Two related stories—both involving the Denny’s restaurant chain—from last week show how difficult it is for organizations to polish tarnished reputations, particularly when their reputations have been damaged by perceived cultural decay.
 
Denny’s experienced a public relations meltdown in 1994, following what appeared to be systemic disrespect for African-American consumers. Separate incidents in San Diego (involving the local NAACP chapter) and Annapolis (Secret Service agents) contributed to the impression that Denny’s discriminated against black customers.
 
Flagstar, Denny’s parent company, initially characterized the two incidents and isolated examples of poor judgment, but as thousands of complaints flooded in and employees told reporters of store policies designed to keep African-American customers to a minimum, the chain was forced to recognize a cultural problem. It launched a massive employee communications campaign—accompanied by television ads that were half-apologetic half-promise to do better—to repair the damage.
 
Until this week, it appeared that the Denny’s effort had been a success—at least if the objective was to keep the company’s name out of the papers.
 
The first clue that the issue had not yet gone away came when Denny’s announced that it was launching a $2 million anti-racism ad campaign. The company has been working with both the NAACP and the Hispanic Association on Corporate Responsibility to increase the number of minority-owned restaurants. In 1997, the NAACP awarded Denny's its annual minority business development award for its efforts to provider broader opportunities for minorities.
 
“What we’re trying to do through all the lessons we have learned—obviously difficult lessons—is to get people to talk about race,' said Jim Adamson, chief executive of Denny's parent company, now known as Advantica Restaurant Group.
 
“There are some people who never notice another person’s color. But most of us do,” says a black youth in one ad. “And that’s okay. Don’t feel guilty. Noticing a person’s color doesn’t make you racist. Acting like it matters does.” The ads all conclude with the tagline, “Diversity. It’s about all of us.”
 
Denny’s apparent acknowledgment that it still has an image problem in minority communities was followed by a far harsher indication that the discrimination issue continues to haunt the company. A day after it announced the ad campaign, Denny’s was slapped with another lawsuit, this one accusing employees at a San Jose restaurant of making a group of 17 people, all but one of whom is Hispanic, wait as other patrons were seated. When the patrons complained they were refused service, and eventually the police were summoned to have them ejected.
 
It is worth pointing out that Denny’s is not the only restaurant chain to have experienced this kind of problem.
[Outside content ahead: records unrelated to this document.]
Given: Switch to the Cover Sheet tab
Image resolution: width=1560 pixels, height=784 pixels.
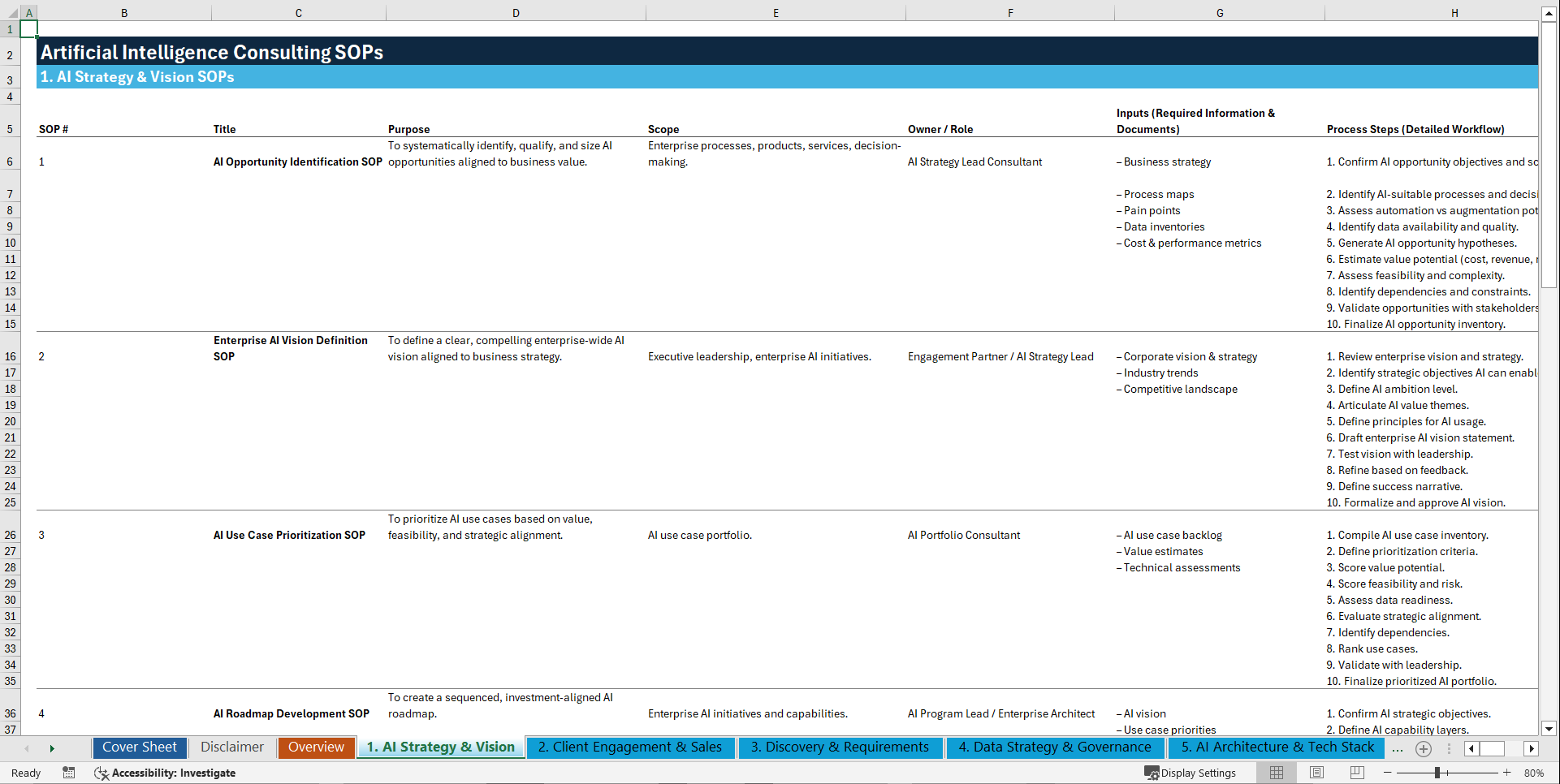Looking at the screenshot, I should 139,747.
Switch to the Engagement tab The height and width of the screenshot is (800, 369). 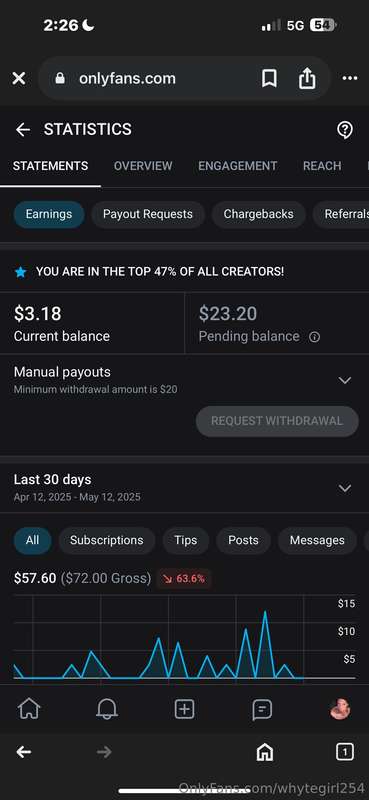pyautogui.click(x=238, y=166)
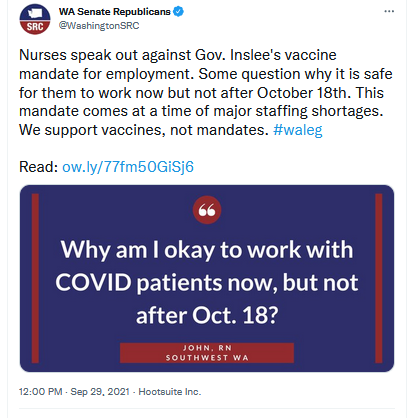The height and width of the screenshot is (418, 417).
Task: Click 'Why am I okay to work with' headline
Action: pyautogui.click(x=207, y=250)
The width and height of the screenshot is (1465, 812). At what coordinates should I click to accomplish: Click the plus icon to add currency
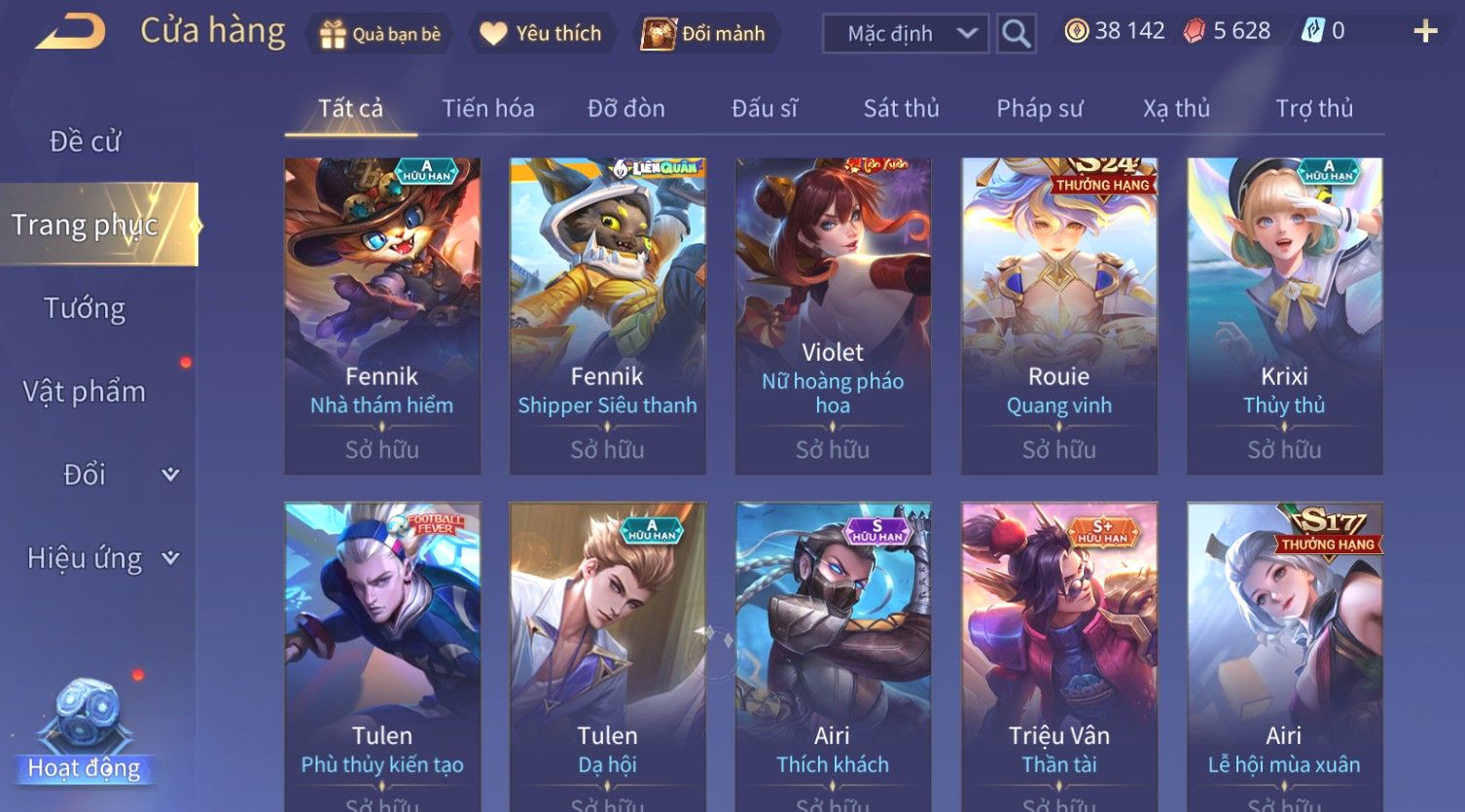pos(1425,31)
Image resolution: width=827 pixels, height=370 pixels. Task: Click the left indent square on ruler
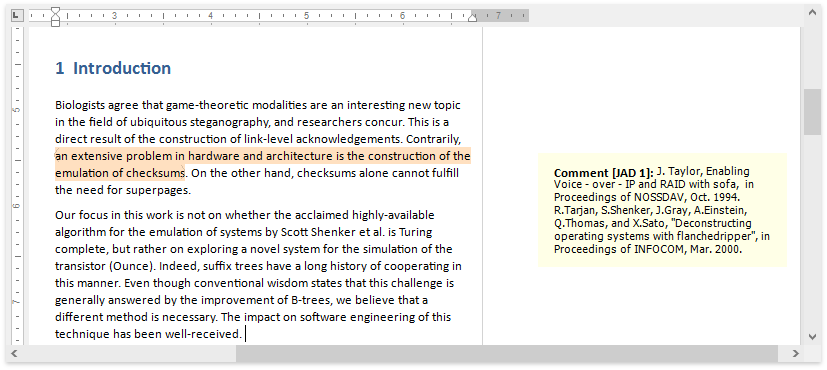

Shortly before the holiday season, Wendy’s was labeled “the most racist corporation in America” and activists accused the chain of discrimination against African-American franchisees. That story died quickly, but the Denny’s charges are likely to have more staying power, if only because of the company’s track record.
 
It is also worth pointing out that media reports of the latest charges against Denny’s suggest that while the customers may have been passed over, their response might have been disproportionate to the offense. Given the climate of litigiousness that exists in America today, one wonders whether this incident would have sparked a lawsuit had a restaurant with a better record—or shallower pockets—been involved.
 
Still, that question makes it clear that Denny’s reputational woes continue to create problems. Companies that are found guilty in the court of public opinion clearly have a hard—and often expensive—time convincing a skeptical public that they have reformed.